BEGIN Records supplied

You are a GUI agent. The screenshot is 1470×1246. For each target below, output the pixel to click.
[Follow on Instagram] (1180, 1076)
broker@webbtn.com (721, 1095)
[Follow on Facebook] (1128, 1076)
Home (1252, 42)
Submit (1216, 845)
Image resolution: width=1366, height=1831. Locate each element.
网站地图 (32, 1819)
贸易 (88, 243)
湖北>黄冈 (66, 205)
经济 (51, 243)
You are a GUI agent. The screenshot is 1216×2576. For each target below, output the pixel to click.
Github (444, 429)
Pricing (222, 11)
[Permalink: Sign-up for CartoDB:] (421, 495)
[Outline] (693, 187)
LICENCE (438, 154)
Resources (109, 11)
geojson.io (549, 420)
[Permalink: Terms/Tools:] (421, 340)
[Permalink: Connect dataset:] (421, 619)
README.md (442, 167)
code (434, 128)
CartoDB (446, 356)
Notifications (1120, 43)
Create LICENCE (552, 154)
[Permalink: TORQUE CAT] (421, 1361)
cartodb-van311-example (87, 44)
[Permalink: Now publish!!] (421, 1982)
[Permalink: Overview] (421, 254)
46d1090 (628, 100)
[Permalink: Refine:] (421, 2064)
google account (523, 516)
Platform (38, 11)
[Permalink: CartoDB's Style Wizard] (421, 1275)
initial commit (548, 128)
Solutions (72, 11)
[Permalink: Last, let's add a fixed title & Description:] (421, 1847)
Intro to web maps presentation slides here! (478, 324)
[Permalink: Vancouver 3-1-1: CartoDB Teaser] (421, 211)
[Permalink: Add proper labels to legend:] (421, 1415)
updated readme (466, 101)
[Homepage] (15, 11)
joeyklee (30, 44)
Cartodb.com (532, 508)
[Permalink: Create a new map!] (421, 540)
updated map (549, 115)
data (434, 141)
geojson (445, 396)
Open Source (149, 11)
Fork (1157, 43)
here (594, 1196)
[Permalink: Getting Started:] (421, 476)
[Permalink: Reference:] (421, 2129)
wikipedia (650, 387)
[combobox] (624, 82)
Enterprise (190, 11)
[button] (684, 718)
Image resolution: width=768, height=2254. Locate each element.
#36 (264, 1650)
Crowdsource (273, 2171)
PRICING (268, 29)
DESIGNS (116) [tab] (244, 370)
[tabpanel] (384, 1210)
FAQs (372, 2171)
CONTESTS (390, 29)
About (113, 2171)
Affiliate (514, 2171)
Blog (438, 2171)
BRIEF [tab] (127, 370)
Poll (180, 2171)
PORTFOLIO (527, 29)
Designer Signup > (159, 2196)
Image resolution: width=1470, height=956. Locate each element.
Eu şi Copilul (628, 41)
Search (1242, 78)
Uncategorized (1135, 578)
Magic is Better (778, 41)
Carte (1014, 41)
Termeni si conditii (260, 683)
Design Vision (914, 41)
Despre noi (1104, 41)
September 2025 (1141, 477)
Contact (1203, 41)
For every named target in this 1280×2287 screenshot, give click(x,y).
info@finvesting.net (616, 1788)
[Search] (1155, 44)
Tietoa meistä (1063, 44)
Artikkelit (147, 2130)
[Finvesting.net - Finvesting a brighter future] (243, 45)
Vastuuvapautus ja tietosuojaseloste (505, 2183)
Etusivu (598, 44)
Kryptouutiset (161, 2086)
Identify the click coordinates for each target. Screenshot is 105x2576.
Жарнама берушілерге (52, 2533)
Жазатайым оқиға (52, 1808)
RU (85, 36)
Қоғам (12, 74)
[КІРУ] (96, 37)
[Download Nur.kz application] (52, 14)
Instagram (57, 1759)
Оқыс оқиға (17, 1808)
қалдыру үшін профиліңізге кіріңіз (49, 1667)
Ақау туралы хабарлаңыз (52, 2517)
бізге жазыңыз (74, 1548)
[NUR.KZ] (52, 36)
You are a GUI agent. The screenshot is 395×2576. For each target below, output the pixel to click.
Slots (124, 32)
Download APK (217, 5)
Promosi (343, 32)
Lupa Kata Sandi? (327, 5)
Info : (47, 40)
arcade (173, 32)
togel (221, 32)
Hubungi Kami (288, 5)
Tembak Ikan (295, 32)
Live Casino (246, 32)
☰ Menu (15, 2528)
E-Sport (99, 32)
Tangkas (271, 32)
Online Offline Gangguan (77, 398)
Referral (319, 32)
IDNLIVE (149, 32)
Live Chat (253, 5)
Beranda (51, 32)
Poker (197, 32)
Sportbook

END Records supplied

What this task involves »
In the material above, the line with "Artikkelit (147, 2130)" marks the start. Print it and every line after it through the last, exactly.

Result of the task »
Artikkelit (147, 2130)
[Finvesting.net - Finvesting a brighter future] (243, 45)
Vastuuvapautus ja tietosuojaseloste (505, 2183)
Etusivu (598, 44)
Kryptouutiset (161, 2086)
Identify the click coordinates for each target. Screenshot is 105x2576.
Жарнама берушілерге (52, 2533)
Жазатайым оқиға (52, 1808)
RU (85, 36)
Қоғам (12, 74)
[КІРУ] (96, 37)
[Download Nur.kz application] (52, 14)
Instagram (57, 1759)
Оқыс оқиға (17, 1808)
қалдыру үшін профиліңізге кіріңіз (49, 1667)
Ақау туралы хабарлаңыз (52, 2517)
бізге жазыңыз (74, 1548)
[NUR.KZ] (52, 36)
You are a GUI agent. The screenshot is 395×2576. For each target below, output the pixel to click.
Slots (124, 32)
Download APK (217, 5)
Promosi (343, 32)
Lupa Kata Sandi? (327, 5)
Info : (47, 40)
arcade (173, 32)
togel (221, 32)
Hubungi Kami (288, 5)
Tembak Ikan (295, 32)
Live Casino (246, 32)
☰ Menu (15, 2528)
E-Sport (99, 32)
Tangkas (271, 32)
Online Offline Gangguan (77, 398)
Referral (319, 32)
IDNLIVE (149, 32)
Live Chat (253, 5)
Beranda (51, 32)
Poker (197, 32)
Sportbook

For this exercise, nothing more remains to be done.